* **SET TASK**
State how many lines in the records below contain the string "text", and give only that number.
::: LISTED RECORDS
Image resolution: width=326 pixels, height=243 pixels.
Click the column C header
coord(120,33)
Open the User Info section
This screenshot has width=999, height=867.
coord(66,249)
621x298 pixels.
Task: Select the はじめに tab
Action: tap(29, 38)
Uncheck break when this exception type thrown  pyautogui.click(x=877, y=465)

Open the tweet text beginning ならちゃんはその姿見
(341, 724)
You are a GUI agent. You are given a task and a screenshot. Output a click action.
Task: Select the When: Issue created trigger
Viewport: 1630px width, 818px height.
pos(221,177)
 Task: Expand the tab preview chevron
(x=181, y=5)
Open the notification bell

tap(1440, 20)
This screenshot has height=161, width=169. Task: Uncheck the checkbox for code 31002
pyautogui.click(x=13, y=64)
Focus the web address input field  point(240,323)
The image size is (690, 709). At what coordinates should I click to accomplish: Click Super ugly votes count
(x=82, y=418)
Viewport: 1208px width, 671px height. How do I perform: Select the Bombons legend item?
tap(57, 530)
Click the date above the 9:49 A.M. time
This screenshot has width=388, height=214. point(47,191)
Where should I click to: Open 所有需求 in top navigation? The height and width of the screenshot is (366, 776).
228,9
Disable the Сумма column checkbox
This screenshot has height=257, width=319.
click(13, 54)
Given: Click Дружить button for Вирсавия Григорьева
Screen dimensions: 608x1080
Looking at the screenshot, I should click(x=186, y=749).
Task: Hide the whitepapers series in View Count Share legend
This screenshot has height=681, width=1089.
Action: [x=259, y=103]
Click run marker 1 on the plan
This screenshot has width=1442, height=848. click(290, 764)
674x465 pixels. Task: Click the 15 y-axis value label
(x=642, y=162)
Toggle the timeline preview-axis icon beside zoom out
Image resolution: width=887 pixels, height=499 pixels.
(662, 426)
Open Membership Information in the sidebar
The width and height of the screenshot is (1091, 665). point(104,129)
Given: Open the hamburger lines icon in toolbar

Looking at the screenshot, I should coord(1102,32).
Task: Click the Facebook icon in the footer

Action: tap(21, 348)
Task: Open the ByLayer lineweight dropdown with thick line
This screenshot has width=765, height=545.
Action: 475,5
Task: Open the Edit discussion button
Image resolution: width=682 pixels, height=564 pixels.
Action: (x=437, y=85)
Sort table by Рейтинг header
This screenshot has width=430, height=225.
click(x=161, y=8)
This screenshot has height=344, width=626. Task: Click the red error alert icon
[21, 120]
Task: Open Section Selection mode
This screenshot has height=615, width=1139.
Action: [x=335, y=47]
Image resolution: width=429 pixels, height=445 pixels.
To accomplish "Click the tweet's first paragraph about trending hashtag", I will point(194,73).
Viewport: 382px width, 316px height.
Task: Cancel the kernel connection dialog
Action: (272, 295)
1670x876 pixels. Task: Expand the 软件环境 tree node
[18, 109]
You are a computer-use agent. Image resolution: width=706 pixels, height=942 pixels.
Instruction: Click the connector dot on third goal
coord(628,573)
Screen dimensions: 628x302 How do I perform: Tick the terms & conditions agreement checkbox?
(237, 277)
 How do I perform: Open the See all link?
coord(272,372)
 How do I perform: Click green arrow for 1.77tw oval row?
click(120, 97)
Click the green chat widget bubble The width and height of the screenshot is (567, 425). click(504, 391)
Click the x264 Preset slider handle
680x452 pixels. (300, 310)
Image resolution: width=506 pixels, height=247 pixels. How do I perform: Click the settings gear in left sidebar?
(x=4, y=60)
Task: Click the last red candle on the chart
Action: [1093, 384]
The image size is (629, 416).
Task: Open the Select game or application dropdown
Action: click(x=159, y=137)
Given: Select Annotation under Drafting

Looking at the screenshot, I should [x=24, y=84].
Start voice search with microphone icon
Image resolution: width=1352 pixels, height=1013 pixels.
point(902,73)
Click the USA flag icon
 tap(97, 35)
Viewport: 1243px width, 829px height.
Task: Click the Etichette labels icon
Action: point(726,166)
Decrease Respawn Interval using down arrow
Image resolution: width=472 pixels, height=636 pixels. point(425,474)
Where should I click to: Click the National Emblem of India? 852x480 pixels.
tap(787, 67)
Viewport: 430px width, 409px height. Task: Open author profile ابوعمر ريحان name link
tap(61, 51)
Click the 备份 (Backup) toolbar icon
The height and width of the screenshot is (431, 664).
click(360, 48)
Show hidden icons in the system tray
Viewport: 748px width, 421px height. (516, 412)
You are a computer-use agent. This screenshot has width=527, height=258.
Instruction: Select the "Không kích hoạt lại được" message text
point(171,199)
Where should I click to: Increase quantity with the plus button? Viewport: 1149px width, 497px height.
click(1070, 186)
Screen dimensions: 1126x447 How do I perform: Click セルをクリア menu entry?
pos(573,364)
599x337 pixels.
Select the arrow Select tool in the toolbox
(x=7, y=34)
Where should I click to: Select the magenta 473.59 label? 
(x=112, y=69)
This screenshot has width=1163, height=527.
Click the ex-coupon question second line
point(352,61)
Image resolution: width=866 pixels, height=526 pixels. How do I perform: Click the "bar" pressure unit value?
::::::
* **RESPONSE BELOW**
2